Allí conocimos a Carol, propietaria del Hotel Ignacio, en Chiva, uno de los pueblos afectados. Carol, cigarro encendido incesante, nos cuenta su historia:
«Mis abuelos Ignacio y Felisa inauguraron el restaurante con pensión en 1952 llamándose Restaurante Ignacio. Mi abuelo murió muy joven y mi madre y mi tía se hicieron cargo del negocio. En 1999 hicieron el hotel, llamándose Hotel Ignacio y en 2009 hicieron la reforma del restaurante, pasándose a llamar Restaurante Insigne del que yo soy la gerente.»
¿Qué puede significar un hotel de un pueblo de Valencia para una persona? ¿Qué implica haberlo perdido? Para Carol, el hotel Ignacio y el Restaurante Insigne son más que un negocio o un trabajo: «Es mi vida, mi pasado, mi presente y mi futuro. Lo que me arraiga a ese nombre “Ignacio” es muy fuerte, tanto que mi hermano y mi hijo se llaman así.

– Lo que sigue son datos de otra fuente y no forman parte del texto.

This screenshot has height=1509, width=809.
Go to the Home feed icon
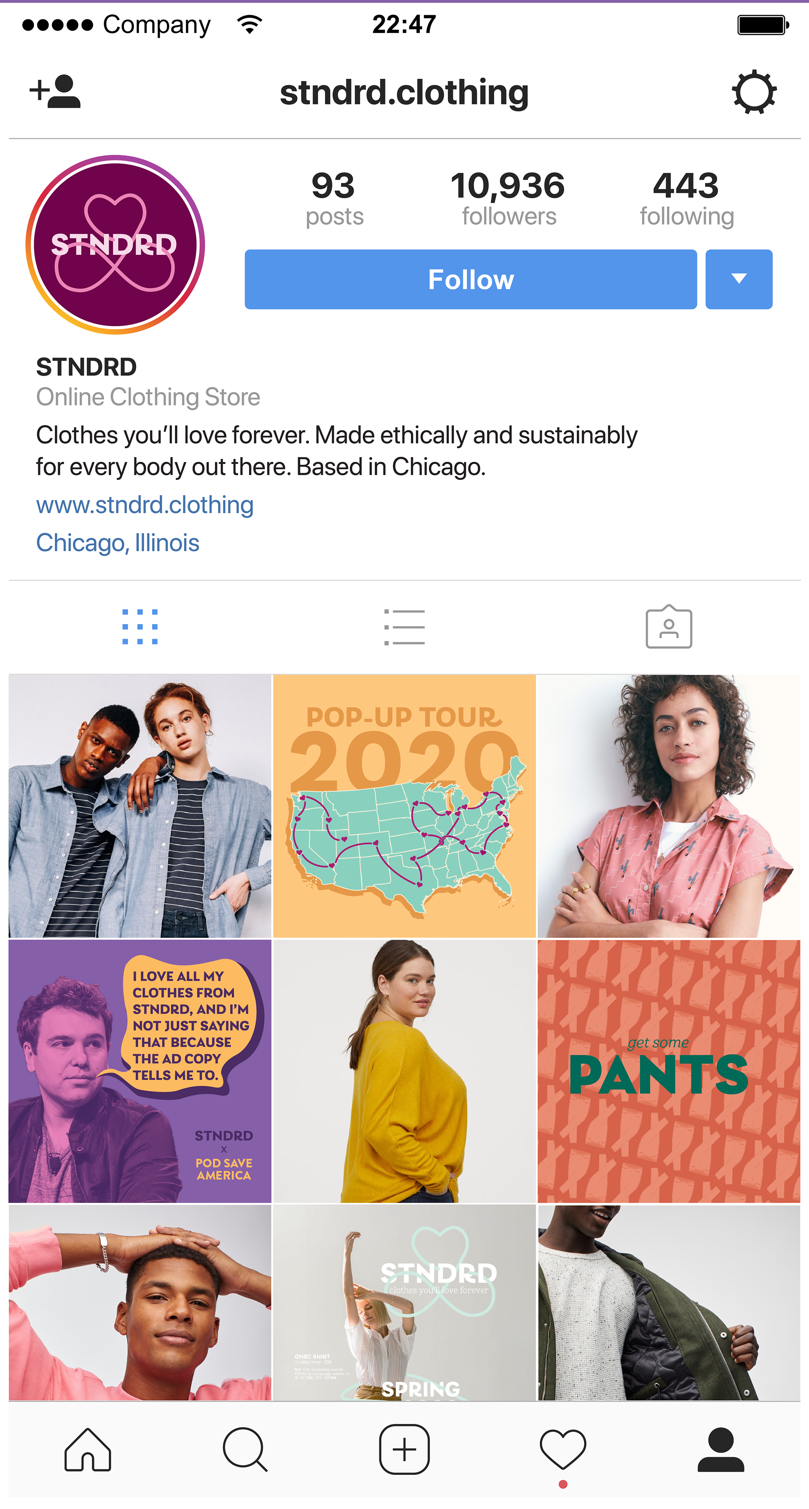[88, 1450]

Todos los trabajadores, amigos y familiares estaban ahí. De barro hasta las cejas, pero sin perder aquella ilusión que les ha caracterizado tanto. Personas corrientes, rehaciendo su vida, entregándose los unos por los otros. Y es que las adversidades, paradójicamente una vez más, unen. Los obstáculos comunes arraigan, acercan y demuestran. Transforman. Vidas, personas, formas de mirar.

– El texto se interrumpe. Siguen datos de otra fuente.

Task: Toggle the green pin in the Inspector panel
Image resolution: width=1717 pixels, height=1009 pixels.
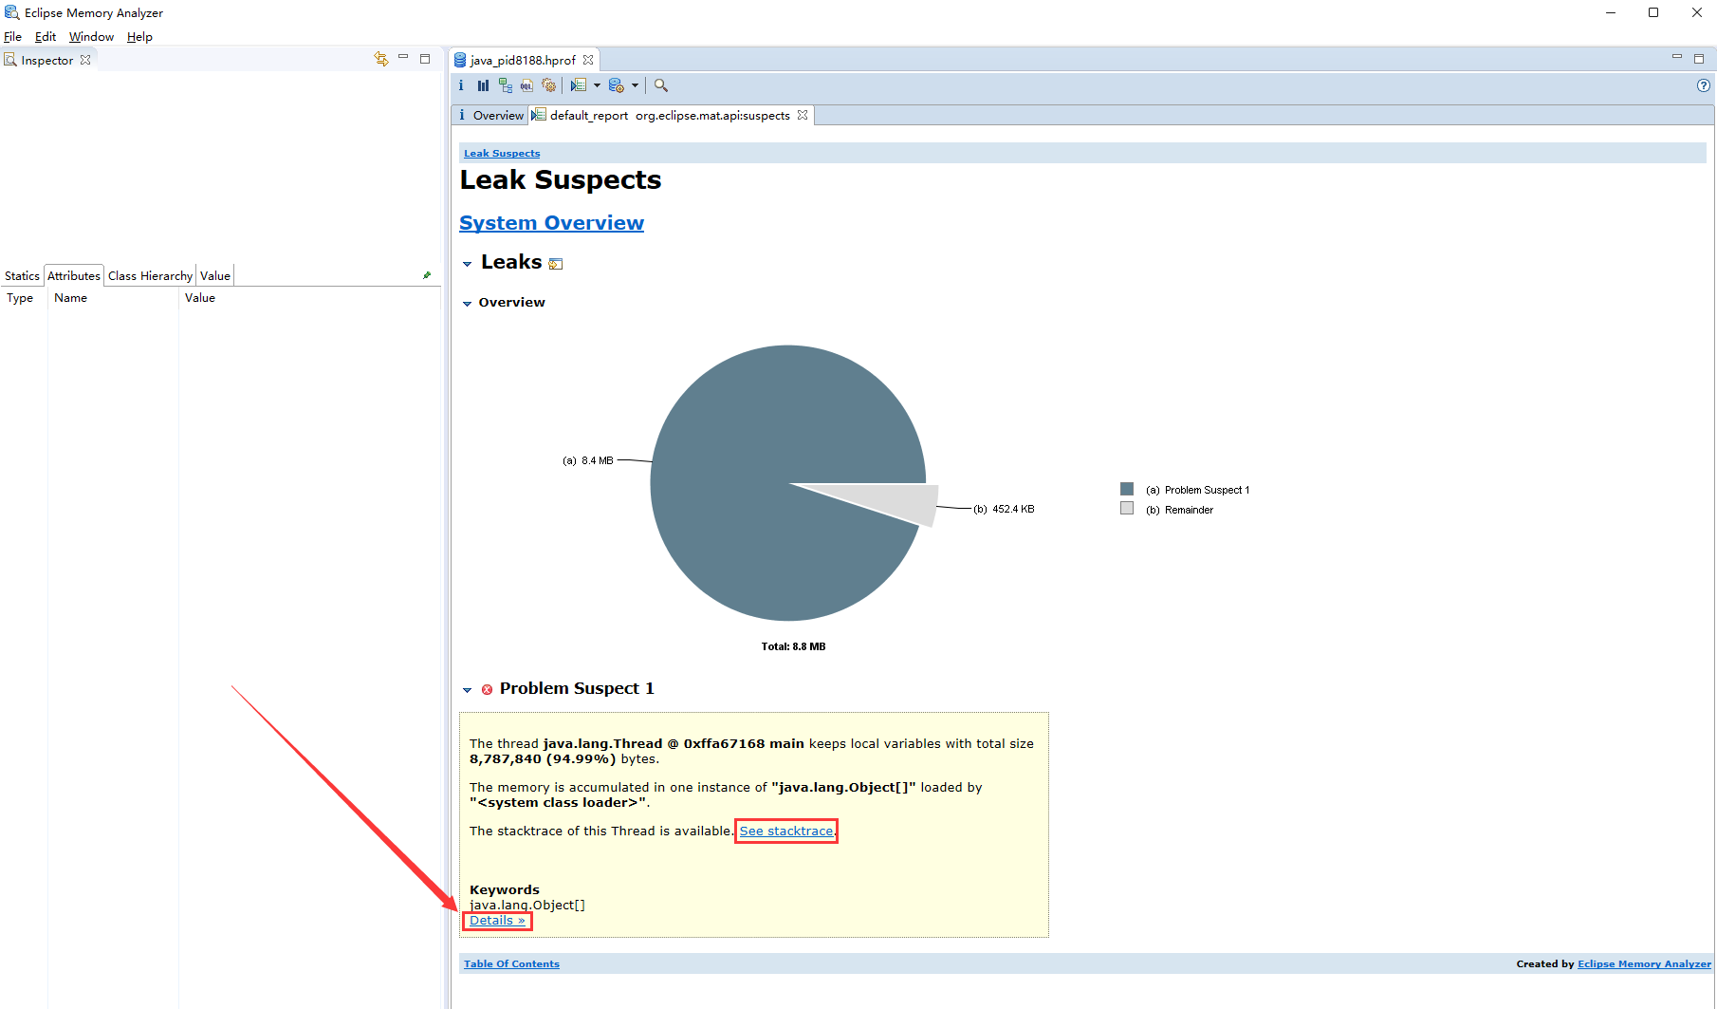Action: [427, 275]
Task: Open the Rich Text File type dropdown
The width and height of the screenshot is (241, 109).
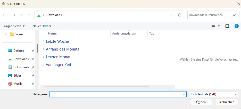Action: pos(214,94)
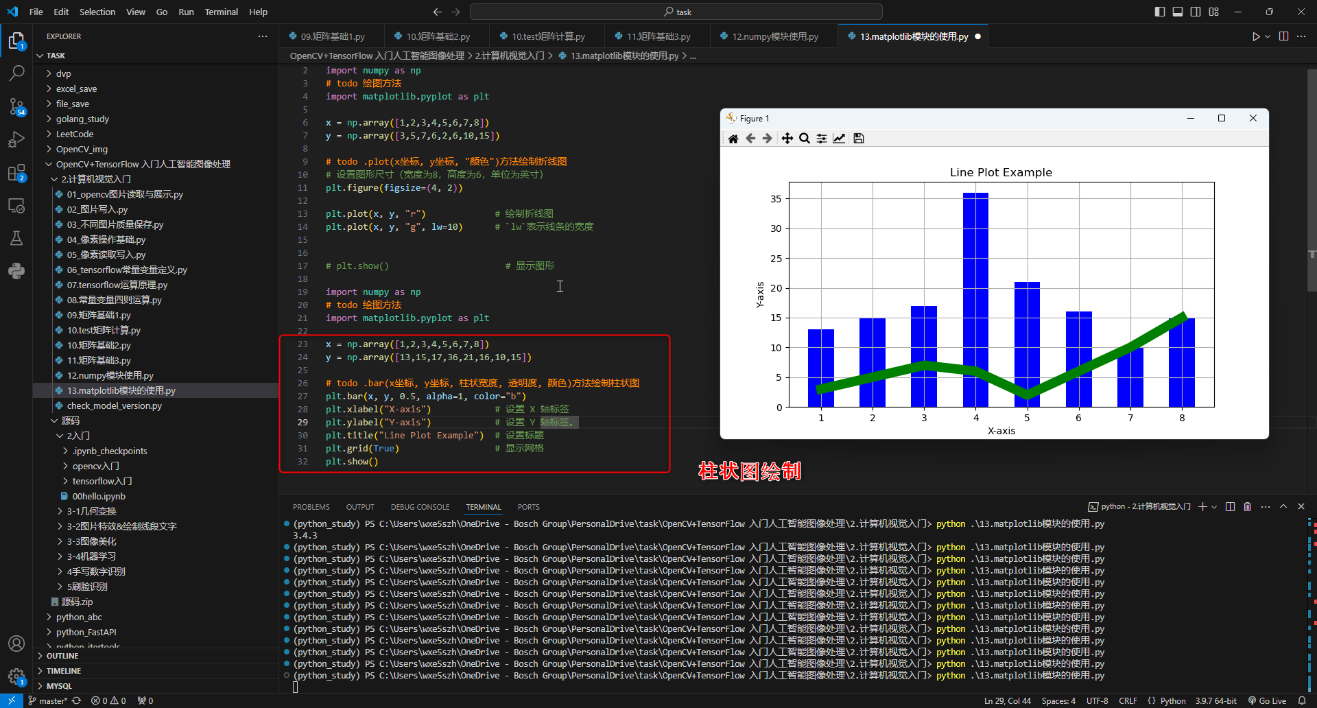Viewport: 1317px width, 708px height.
Task: Toggle the bottom panel layout button
Action: click(x=1178, y=12)
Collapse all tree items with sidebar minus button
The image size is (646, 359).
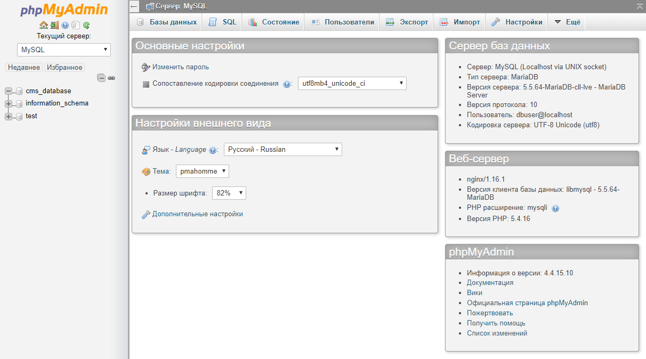point(101,78)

Laura y yo nos sentimos acogidas por todos ellos. Aquel día, el evangelio de San Juan, seguramente desconocido por muchos de ellos, se cumplió en todo su esplendor. Allí nos comimos la mejor fabada que hemos probado nunca. En una sala, antiguo restaurante, lleno de barro, y sin luz, pero plagado de aquello que caracteriza al pueblo: la humanidad y el amor. La hermandad que se creó es digna de analizar. Debemos preguntarnos por qué no podemos vivir así siempre, sin necesitar de una DANA para sacar a relucir nuestras mejores cualidades. Porque la hermandad está. Dentro de nosotros, del pueblo. Ese pueblo unido que te ofrece su casa aún sin conocerte, porque le has ayudado a limpiar su garaje. Que te da un plato de comida caliente porque tu cocina está embarrada; que se recorre 500km para achicar agua de las calles, o para fregar el patio de un colegio. Eso es humanidad. Eso, precisamente, es lo contrario a la indiferencia. Y eso es lo que representa al pueblo español. Por eso, la mejor fabada del mundo está en un polígono de Chiva, donde la indiferencia fracasa y la humanidad, una vez más, ha triunfado sin límite alguno.